| What is being asked |
For each line below that includes the word "computer", make a copy.
━━━━━ Available data
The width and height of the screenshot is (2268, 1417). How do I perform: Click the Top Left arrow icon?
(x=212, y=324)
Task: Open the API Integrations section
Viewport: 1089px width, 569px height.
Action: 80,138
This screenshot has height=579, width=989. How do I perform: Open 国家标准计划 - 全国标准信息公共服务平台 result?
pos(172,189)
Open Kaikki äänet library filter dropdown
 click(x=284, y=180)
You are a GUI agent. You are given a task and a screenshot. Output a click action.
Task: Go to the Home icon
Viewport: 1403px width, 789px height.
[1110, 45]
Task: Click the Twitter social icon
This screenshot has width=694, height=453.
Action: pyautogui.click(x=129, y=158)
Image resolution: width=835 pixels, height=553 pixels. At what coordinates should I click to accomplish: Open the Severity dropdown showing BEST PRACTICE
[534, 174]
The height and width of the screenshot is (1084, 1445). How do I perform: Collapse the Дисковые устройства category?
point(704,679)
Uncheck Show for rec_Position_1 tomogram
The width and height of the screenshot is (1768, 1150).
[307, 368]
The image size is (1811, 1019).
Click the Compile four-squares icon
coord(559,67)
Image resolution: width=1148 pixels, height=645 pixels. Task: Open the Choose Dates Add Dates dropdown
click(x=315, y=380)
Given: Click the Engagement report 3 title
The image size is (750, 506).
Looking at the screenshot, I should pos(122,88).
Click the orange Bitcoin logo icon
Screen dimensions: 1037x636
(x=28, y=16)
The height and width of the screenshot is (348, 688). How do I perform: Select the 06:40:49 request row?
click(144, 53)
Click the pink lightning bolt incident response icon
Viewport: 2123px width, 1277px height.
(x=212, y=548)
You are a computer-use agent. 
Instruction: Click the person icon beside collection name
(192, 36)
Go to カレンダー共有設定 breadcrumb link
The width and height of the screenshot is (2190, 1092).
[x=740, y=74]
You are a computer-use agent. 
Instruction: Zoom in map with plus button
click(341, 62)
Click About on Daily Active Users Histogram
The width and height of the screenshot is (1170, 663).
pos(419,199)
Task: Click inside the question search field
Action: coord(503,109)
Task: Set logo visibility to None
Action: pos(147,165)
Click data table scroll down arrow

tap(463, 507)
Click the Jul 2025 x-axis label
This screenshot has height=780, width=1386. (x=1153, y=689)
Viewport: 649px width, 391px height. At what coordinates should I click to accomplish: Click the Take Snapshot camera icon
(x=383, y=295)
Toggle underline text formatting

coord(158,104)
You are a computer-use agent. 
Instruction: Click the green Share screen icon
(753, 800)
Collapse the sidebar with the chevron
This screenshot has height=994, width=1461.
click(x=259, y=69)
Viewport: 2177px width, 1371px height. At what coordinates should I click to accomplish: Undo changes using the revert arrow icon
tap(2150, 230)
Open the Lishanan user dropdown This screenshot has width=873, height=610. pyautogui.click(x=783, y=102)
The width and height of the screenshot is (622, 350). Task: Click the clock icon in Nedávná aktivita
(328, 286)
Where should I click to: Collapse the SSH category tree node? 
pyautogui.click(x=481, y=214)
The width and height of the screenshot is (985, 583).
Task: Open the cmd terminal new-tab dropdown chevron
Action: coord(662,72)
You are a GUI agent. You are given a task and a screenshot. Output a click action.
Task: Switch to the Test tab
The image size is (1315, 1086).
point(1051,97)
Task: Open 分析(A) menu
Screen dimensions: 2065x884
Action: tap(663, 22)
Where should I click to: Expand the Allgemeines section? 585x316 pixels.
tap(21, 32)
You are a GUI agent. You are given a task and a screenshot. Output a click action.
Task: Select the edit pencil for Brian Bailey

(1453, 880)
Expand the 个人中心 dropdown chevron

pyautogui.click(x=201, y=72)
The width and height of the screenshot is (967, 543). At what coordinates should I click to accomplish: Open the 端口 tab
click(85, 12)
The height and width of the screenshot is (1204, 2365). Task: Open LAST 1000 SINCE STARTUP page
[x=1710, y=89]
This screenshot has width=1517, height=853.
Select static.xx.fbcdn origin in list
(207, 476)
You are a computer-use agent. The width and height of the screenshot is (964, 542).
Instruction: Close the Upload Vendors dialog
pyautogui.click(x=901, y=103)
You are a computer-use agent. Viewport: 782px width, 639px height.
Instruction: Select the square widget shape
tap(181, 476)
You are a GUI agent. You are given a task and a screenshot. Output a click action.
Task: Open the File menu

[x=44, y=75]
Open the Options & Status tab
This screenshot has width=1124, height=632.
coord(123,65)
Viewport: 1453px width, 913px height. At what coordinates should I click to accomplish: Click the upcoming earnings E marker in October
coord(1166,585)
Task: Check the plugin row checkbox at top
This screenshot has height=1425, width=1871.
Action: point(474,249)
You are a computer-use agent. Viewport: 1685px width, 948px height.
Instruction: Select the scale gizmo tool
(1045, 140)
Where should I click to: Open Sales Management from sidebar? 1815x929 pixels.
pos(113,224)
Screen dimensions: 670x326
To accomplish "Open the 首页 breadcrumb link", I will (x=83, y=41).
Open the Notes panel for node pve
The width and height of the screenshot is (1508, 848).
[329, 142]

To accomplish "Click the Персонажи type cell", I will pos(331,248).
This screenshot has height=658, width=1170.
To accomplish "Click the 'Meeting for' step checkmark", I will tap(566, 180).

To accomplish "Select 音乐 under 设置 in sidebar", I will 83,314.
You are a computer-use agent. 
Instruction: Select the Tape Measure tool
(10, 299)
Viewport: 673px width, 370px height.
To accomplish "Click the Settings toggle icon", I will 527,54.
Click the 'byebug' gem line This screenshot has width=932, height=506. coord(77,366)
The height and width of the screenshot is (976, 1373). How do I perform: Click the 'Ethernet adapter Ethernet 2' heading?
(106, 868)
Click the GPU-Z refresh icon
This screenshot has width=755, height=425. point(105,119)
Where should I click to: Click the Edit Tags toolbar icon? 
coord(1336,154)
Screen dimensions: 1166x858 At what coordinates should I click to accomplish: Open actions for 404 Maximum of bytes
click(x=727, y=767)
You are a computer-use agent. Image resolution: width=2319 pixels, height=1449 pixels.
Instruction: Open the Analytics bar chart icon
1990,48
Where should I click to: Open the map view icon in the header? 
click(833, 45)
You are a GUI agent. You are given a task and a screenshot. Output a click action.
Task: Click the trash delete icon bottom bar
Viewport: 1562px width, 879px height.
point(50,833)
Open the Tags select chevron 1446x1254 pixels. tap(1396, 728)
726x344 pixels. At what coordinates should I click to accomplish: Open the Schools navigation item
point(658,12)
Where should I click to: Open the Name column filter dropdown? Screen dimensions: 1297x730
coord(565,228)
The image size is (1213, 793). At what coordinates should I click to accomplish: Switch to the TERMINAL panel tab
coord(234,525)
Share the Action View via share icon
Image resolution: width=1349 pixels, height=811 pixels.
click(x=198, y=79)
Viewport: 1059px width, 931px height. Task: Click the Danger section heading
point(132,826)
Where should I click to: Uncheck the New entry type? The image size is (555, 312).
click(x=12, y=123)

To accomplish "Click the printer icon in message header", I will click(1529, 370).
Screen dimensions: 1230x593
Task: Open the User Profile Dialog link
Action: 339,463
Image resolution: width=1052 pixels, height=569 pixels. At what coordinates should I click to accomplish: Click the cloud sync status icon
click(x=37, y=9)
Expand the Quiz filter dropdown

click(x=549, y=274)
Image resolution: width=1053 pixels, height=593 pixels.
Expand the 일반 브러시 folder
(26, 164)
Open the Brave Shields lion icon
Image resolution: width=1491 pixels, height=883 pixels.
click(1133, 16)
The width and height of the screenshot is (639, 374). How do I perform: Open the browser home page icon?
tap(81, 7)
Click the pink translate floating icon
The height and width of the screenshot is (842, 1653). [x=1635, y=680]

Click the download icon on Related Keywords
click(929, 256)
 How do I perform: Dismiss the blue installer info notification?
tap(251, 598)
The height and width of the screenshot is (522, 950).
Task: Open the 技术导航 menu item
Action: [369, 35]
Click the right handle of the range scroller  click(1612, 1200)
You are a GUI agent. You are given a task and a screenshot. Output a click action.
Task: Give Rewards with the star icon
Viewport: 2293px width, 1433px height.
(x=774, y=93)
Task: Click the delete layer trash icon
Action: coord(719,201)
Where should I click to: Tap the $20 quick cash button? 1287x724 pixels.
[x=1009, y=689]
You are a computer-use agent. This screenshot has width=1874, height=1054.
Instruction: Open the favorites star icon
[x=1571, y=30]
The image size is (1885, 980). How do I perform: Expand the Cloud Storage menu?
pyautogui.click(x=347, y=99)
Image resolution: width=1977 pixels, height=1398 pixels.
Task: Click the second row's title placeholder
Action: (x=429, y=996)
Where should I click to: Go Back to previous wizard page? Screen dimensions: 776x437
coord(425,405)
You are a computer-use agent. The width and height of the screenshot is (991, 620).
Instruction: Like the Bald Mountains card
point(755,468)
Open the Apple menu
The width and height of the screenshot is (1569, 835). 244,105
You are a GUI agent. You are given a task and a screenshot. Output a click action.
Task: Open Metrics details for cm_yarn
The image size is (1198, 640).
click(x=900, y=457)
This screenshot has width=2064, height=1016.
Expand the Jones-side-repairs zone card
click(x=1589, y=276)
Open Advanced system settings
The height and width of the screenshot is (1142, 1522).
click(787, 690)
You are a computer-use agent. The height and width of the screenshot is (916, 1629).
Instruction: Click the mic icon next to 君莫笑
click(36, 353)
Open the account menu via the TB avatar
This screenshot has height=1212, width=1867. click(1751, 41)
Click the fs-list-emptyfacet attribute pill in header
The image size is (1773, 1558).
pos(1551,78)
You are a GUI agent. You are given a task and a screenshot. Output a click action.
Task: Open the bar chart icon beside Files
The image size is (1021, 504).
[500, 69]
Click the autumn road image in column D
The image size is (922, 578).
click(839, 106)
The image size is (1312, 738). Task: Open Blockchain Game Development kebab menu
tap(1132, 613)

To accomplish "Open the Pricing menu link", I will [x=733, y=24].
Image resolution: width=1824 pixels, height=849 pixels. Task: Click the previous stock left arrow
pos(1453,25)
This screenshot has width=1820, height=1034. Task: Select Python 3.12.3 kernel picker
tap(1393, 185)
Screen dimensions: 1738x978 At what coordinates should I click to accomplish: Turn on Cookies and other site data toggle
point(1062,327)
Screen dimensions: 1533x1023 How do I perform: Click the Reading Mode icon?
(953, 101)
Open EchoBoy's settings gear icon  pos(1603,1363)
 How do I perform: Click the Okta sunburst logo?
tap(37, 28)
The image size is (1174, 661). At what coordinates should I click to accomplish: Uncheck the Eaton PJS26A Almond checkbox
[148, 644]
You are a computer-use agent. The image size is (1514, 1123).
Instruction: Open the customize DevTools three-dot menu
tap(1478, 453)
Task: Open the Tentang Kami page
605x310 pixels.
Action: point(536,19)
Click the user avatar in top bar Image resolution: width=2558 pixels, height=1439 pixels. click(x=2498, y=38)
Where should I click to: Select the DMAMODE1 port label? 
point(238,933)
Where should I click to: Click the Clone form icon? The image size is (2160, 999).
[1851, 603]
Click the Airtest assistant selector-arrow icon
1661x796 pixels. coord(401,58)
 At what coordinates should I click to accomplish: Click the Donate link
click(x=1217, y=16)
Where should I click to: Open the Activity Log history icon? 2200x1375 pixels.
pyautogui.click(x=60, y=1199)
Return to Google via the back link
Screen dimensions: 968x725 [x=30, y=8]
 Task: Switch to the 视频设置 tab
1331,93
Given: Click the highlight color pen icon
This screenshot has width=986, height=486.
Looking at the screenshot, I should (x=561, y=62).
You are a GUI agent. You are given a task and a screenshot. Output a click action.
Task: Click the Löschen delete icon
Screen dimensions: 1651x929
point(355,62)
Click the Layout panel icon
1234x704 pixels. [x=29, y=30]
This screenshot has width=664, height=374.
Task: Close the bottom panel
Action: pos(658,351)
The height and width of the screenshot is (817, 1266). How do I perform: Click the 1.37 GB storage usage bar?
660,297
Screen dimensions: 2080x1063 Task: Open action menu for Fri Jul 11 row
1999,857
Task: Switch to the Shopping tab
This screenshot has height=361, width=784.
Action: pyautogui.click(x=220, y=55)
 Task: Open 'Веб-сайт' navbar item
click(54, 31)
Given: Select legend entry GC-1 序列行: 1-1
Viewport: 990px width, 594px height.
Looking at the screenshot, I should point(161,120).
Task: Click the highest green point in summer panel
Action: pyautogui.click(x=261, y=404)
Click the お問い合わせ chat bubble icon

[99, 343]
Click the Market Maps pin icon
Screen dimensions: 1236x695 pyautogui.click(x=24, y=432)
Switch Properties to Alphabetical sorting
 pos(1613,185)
━━━━━━━━━━
| Answer area |
You are a computer-use agent. 
You are a computer-use agent. 
You are a computer-use agent. 
You are a computer-use agent. The width and height of the screenshot is (964, 542).
You are a computer-use agent. Viewport: 782px width, 639px height.
You are a computer-use agent. Viewport: 1685px width, 948px height.
You are a computer-use agent. 
You are a computer-use agent. Image resolution: width=2319 pixels, height=1449 pixels.
You are a computer-use agent. This screenshot has width=1874, height=1054.
You are a computer-use agent. The width and height of the screenshot is (991, 620).
You are a computer-use agent. The height and width of the screenshot is (916, 1629).
You are a computer-use agent. The image size is (1514, 1123).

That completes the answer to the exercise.